Ming-Na Wen as Melinda May. |
As the return of so many former cast
members indicates, there’s something of a last-hurrah feeling to
this arc, which also plays out in the blatantly political overtones
of these episodes. The alternate universe controlled by Hydra is a
nightmarish one, and Whedon and Tancharoen seem determined to
highlight every parallel, however tendentious, with our current
political situation. Characters reference Hydra’s “alternative facts” and “fake news,” while Fitz utters the phrase
“Nevertheless, she persisted” while lamenting the fact that his
erstwhile friend and teammate Daisy (Chloe Bennett) has been
resilient under torture. It feels heavy-handed, but it’s hard not
to applaud their gumption and forthrightness. Nearly a decade later,
I still bristle whenever I recall the praise that Christopher Nolan’s
Batman film The Dark Knight garnered for the vague, confused
allusions to Bush-era surveillance policies that it used to denote
its own importance. S.H.I.E.L.D., by contrast, has managed to
keep the tone light while still delving into some dark places.

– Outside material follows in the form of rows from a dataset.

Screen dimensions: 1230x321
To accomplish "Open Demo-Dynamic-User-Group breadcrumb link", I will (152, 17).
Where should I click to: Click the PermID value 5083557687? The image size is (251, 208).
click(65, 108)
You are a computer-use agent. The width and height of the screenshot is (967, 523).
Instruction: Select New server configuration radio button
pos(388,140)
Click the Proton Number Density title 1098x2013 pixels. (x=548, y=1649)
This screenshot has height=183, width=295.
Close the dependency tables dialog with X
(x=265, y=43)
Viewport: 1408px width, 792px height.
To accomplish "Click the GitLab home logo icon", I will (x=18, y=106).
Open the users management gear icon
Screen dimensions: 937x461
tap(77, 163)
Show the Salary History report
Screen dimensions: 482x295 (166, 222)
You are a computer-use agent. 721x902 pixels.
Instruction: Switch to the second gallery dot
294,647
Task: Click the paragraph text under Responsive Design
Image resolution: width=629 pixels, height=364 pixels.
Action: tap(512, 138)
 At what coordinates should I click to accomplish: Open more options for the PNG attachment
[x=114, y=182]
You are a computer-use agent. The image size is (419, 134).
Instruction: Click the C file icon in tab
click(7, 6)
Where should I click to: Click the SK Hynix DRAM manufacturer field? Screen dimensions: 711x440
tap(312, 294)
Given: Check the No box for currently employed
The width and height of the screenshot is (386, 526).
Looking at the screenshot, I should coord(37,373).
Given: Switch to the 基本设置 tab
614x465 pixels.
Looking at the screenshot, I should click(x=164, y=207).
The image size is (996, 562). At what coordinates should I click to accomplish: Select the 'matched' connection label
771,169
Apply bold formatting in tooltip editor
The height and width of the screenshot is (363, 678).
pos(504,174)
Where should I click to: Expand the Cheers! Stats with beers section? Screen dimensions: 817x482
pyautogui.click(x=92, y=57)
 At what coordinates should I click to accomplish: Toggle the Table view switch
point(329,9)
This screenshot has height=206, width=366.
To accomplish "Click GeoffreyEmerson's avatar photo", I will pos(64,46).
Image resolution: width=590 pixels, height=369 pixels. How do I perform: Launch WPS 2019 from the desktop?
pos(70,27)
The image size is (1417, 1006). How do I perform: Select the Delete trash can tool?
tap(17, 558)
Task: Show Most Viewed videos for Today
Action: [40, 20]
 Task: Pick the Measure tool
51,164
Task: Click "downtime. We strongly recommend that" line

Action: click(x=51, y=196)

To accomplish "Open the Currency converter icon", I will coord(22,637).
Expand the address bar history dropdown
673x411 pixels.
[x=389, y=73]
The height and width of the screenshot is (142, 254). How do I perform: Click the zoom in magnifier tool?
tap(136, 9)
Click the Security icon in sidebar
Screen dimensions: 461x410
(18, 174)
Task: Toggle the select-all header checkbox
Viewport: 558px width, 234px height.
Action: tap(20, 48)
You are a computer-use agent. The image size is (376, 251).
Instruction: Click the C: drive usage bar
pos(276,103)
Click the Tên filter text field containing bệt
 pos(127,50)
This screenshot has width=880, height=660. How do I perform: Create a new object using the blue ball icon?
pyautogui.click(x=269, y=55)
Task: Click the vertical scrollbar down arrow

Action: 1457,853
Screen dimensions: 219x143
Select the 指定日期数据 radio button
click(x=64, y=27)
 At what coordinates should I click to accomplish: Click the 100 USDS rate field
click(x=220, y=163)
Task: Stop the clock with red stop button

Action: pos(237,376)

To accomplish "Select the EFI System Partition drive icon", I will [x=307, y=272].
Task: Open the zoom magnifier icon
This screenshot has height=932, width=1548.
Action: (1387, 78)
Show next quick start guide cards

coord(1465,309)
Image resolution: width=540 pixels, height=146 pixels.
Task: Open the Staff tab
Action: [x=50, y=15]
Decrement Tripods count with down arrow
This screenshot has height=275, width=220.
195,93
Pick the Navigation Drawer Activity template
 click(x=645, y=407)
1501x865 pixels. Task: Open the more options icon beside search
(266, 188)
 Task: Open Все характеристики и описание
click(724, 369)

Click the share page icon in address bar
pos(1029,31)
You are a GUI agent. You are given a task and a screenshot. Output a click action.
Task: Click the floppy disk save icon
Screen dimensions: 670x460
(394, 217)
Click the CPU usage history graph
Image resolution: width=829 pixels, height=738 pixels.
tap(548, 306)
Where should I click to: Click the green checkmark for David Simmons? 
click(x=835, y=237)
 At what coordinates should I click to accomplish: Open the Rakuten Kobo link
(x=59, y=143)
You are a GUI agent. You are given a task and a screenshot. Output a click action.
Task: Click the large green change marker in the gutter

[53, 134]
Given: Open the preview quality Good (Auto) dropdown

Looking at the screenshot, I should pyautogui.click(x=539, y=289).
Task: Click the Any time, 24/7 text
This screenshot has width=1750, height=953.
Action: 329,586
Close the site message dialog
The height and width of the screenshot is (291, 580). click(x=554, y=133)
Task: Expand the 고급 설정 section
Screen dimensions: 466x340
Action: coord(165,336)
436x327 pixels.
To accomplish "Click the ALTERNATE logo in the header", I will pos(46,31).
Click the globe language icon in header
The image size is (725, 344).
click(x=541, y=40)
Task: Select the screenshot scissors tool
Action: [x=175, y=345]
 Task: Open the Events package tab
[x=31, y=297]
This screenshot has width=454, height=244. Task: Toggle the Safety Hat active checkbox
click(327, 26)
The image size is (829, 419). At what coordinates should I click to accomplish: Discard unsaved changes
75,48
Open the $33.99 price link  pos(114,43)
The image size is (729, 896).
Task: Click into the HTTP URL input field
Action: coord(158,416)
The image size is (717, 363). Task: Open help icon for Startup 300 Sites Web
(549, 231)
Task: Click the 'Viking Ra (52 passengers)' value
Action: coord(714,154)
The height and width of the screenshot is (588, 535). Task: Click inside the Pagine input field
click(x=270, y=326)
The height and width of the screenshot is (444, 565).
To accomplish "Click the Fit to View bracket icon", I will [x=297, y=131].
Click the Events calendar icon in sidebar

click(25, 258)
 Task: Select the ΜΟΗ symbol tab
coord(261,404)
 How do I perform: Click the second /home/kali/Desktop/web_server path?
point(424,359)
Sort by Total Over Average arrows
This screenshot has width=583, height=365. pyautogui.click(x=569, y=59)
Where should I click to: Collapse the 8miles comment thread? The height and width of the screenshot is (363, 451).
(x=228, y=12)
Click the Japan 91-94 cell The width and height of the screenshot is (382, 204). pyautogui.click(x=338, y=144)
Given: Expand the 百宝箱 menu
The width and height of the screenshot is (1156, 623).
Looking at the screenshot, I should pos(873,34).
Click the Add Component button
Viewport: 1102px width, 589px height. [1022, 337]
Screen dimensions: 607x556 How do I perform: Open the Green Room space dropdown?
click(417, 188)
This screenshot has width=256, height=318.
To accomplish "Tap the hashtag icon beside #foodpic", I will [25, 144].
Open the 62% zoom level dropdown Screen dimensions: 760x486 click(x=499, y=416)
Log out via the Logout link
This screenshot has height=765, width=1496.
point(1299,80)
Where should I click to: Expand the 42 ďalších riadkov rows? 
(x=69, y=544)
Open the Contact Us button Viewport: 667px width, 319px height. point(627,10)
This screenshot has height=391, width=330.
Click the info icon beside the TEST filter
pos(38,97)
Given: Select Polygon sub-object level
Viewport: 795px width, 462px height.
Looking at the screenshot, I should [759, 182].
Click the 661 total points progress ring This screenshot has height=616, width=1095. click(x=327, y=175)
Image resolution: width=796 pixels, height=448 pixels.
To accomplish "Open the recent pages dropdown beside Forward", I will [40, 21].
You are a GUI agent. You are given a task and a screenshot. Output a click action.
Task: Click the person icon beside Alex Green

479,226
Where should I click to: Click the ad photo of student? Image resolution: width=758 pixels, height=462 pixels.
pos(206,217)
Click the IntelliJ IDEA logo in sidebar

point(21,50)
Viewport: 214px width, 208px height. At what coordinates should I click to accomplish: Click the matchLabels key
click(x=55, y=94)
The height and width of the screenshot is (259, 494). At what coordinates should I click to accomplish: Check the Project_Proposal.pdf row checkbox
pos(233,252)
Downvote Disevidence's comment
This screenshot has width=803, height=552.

The creative team has done an excellent job with this arc of raising the stakes and heightening the tension but, this being a comic-book franchise, it seems inevitable that most of our heroes will emerge alive, if not unscathed. However, the same can’t be said for S.H.I.E.L.D. itself, as it looks increasingly likely that the show may be canceled after this season. If it is, I’ll be sorry to see it go, even as I quietly calculate the amount of time and space that its departure will free up on my DVR and in my personal life. If it has to go, it’s picked an especially high note on which to do so.
– Michael Lueger teaches theatre classes at Northeastern University and Emerson College. He's written for WBUR's Cognoscentipage and HowlRound. He also tweets about theatre history at @theaterhistory.
I'd be SHOCKED if they cancel the show considering the Inhumans spinoff coming in the Fall and how successful it is overseas and on streaming services. Hell, it even sells well on TV/Digital. I know the Nielson-style ratings are atrocious but it's hitting a much bigger audience than that suggests and is good corporate marketing synergy for ABC-Marvel-Disney.